You may remember the Honey, I Shrunk the Kids movie trilogy about a scientist father who accidentally reduces his family to the size of insects with his electromagnetic shrink ray. Today I’d like to offer a word of encouragement about a different kind of shrinking, the kind that comes from the indwelling of the Holy Spirit. This supernatural shrinkage causes us to decrease while our Lord increases.

He must increase, but I must decrease. (John 3:30 ESV)

These words are contained in the final discourse of John the Baptist in the New Testament’s fourth gospel. God raised up John to be the forerunner of the Lord Jesus Christ. To say that John’s ministry was “successful” would be an understatement of gargantuan proportions. And yet we can find no selfish ambition or self-centeredness in John anywhere. When asked who he was, John made it clear that he was totally content to be what he was not. He asserted that he was not “the Prophet” or “Elijah” or “the Christ.” John was utterly devoid of any narcissism as he played the divine role God had called him to play as a “voice of one crying out in the wilderness” (John 1:23 ESV).

John the Baptist possessed the supernatural strength to shrink because he had Jesus. His identity was in his Messiah, not in his ministry. He found his significance only in his Savior. His purpose in life was rooted in the person and work of Jesus Christ. John was just like the apostle Paul when it came to his understanding of life: to live was Christ . . . and Christ alone. John’s heart beat for nothing smaller than Jesus, right up until it beat its last at the hands of the sword of the wicked King Herod.

Only those who have their identity in Jesus can say, “He must increase and I must decrease.” John found joy in this truth, the kind of joy that simply cannot be shaken by outward circumstances. John’s joy was an inside job, created by the presence of the Holy Spirit.
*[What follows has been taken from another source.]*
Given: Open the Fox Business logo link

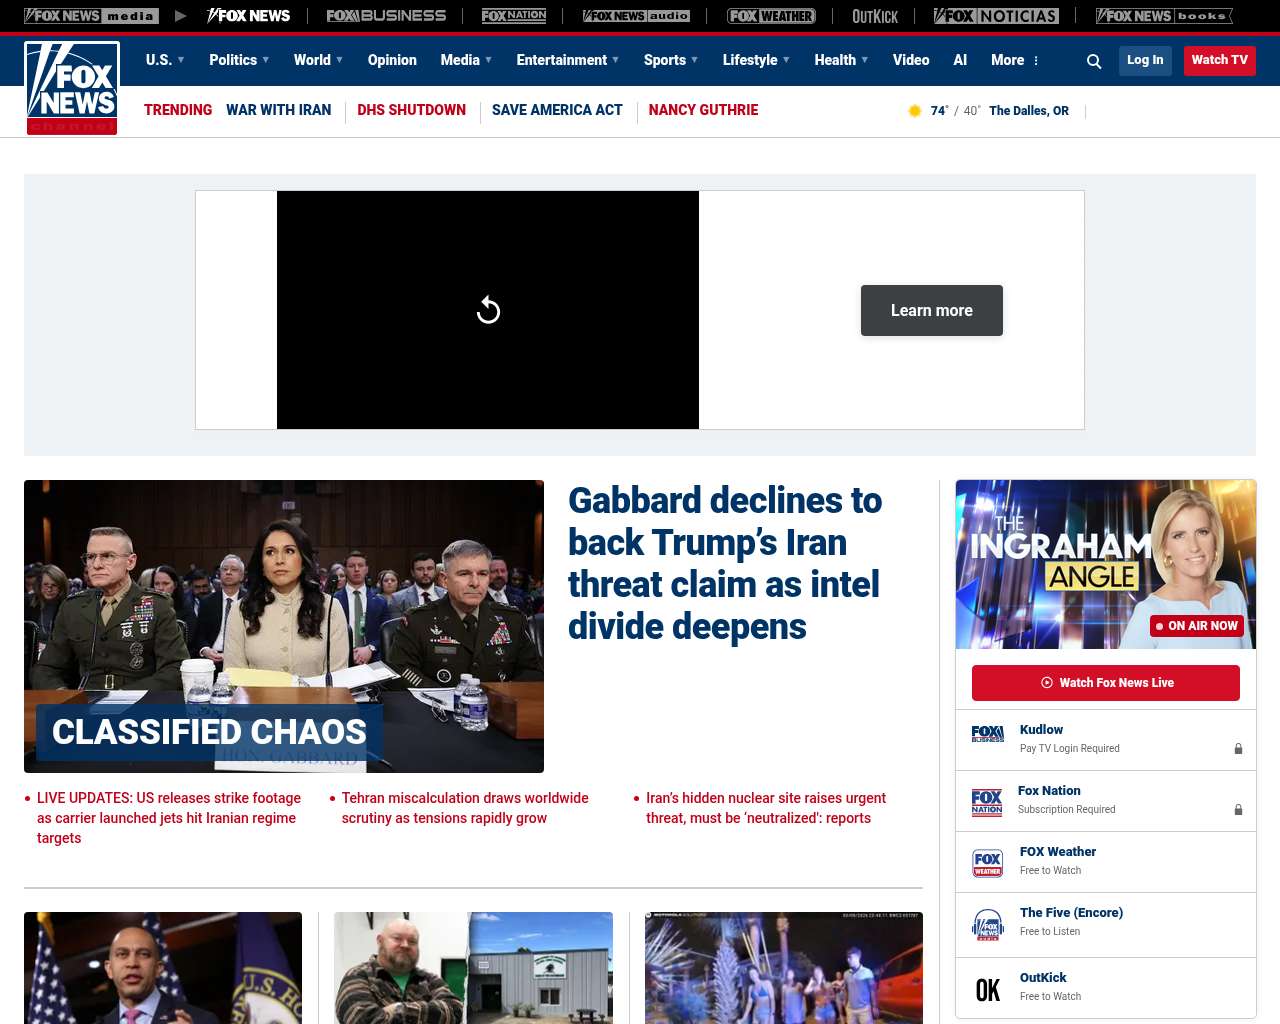Looking at the screenshot, I should click(386, 16).
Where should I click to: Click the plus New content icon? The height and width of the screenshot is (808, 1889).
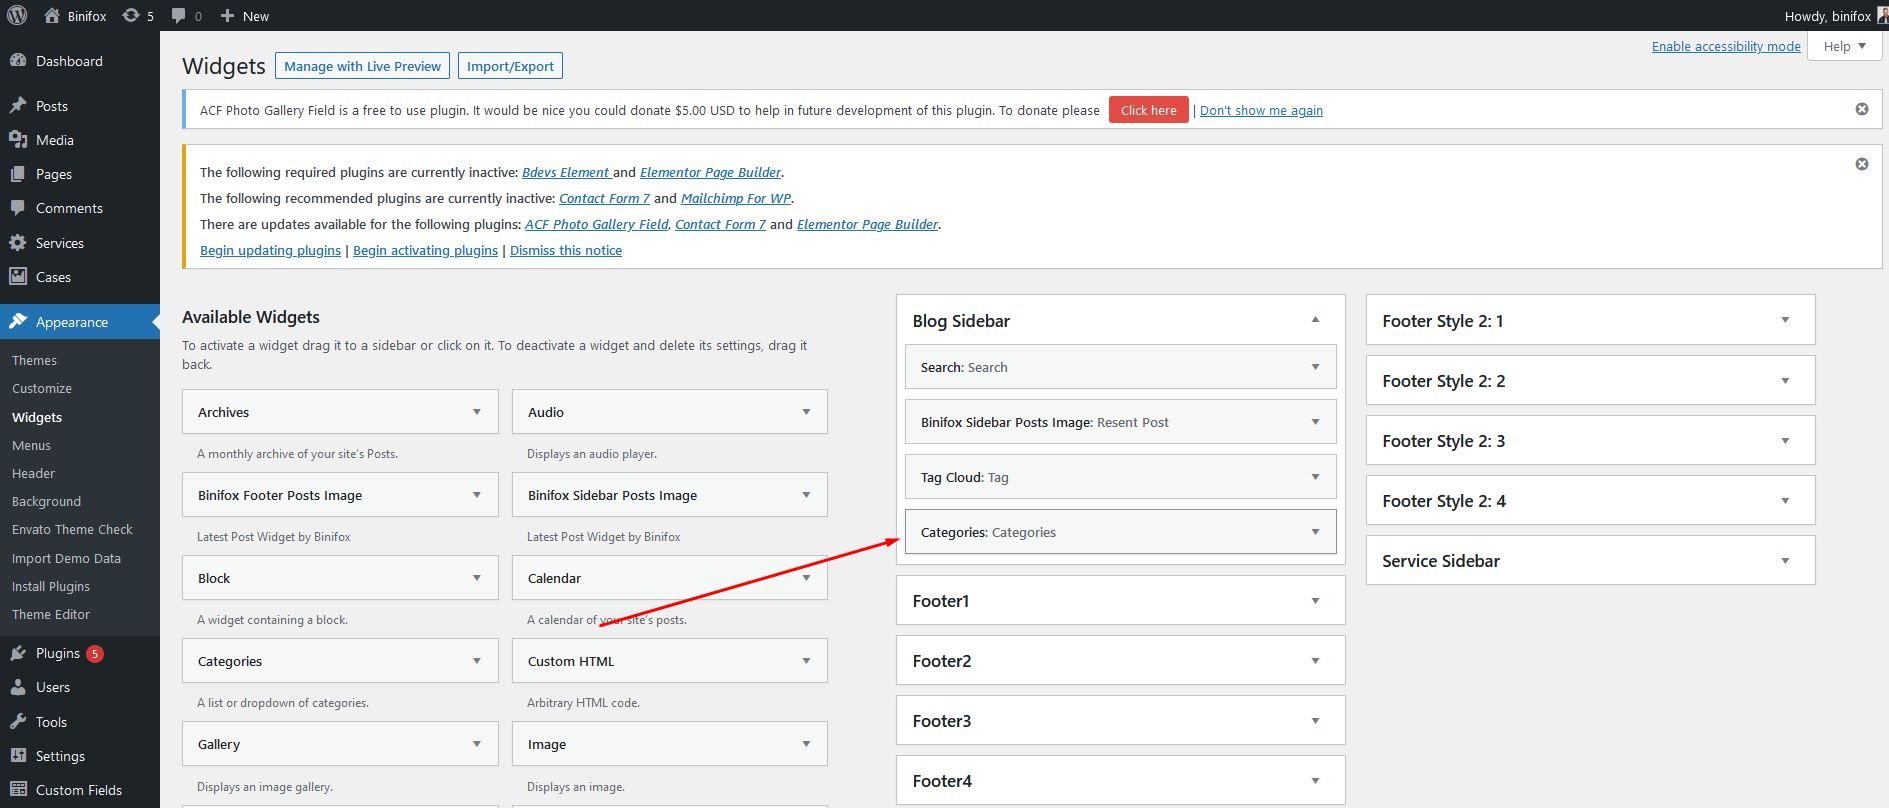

One more thing about this incredible shrinking man. John the Baptist said he was unworthy to untie the laces of Jesus’ sandals, a job that only a gentile slave would be required to do prior to washing his master’s dirty feet. This godly man, of whom Jesus said, “Among those born of women there is no one greater than John” (Luke 7:28), considered himself lower than the lowliest slave in comparison to the King of kings and Lord of lords.

How is it with you? How are you doing in the area of decreasing? And is Jesus increasing in your life? Remember that these two actions—decreasing and increasing—go hand in hand. Jesus will not increase in your life if your life is too full of yourself. But the more you decrease, the more He will increase; and that, beloved, will make your joy complete!

This is the Gospel. This is grace for your race. NEVER FORGET THAT . . . AMEN!